─── PROVIDED RECORDS ───
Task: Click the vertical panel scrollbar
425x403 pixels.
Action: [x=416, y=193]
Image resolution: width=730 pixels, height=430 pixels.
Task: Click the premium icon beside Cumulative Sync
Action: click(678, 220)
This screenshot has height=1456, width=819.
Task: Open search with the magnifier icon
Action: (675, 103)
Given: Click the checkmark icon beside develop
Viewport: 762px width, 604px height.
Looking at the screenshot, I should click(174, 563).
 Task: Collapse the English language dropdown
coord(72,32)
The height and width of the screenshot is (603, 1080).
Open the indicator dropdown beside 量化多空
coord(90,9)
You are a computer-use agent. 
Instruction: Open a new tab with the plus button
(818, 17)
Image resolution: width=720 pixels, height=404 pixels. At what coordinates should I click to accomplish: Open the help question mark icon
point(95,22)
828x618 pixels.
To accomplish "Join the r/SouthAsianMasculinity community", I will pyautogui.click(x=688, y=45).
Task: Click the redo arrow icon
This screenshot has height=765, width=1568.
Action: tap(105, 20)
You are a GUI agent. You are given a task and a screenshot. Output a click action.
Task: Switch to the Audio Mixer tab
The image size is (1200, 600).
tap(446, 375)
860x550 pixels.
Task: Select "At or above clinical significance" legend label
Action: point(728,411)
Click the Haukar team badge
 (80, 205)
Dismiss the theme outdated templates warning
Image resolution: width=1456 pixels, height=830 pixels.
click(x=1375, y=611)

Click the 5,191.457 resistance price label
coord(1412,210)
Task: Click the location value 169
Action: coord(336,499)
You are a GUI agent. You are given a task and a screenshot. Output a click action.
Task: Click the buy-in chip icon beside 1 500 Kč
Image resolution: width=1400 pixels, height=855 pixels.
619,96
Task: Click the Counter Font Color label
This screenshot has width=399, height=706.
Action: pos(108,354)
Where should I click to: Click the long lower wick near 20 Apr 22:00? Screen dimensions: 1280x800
───
● **ASSIGNMENT**:
Write down all of the records again, word for word.

● **TASK RESULT**:
Task: Click the vertical panel scrollbar
425x403 pixels.
Action: [x=416, y=193]
Image resolution: width=730 pixels, height=430 pixels.
Task: Click the premium icon beside Cumulative Sync
Action: click(678, 220)
This screenshot has height=1456, width=819.
Task: Open search with the magnifier icon
Action: (675, 103)
Given: Click the checkmark icon beside develop
Viewport: 762px width, 604px height.
Looking at the screenshot, I should click(174, 563).
 Task: Collapse the English language dropdown
coord(72,32)
The height and width of the screenshot is (603, 1080).
Open the indicator dropdown beside 量化多空
coord(90,9)
You are a computer-use agent. 
Instruction: Open a new tab with the plus button
(818, 17)
Image resolution: width=720 pixels, height=404 pixels. At what coordinates should I click to accomplish: Open the help question mark icon
point(95,22)
828x618 pixels.
To accomplish "Join the r/SouthAsianMasculinity community", I will pyautogui.click(x=688, y=45).
Task: Click the redo arrow icon
This screenshot has height=765, width=1568.
Action: tap(105, 20)
You are a GUI agent. You are given a task and a screenshot. Output a click action.
Task: Switch to the Audio Mixer tab
The image size is (1200, 600).
tap(446, 375)
860x550 pixels.
Task: Select "At or above clinical significance" legend label
Action: point(728,411)
Click the Haukar team badge
 (80, 205)
Dismiss the theme outdated templates warning
Image resolution: width=1456 pixels, height=830 pixels.
click(x=1375, y=611)

Click the 5,191.457 resistance price label
coord(1412,210)
Task: Click the location value 169
Action: coord(336,499)
You are a GUI agent. You are given a task and a screenshot. Output a click action.
Task: Click the buy-in chip icon beside 1 500 Kč
Image resolution: width=1400 pixels, height=855 pixels.
619,96
Task: Click the Counter Font Color label
This screenshot has width=399, height=706.
Action: pos(108,354)
Where should I click to: Click the long lower wick near 20 Apr 22:00? Screen dimensions: 1280x800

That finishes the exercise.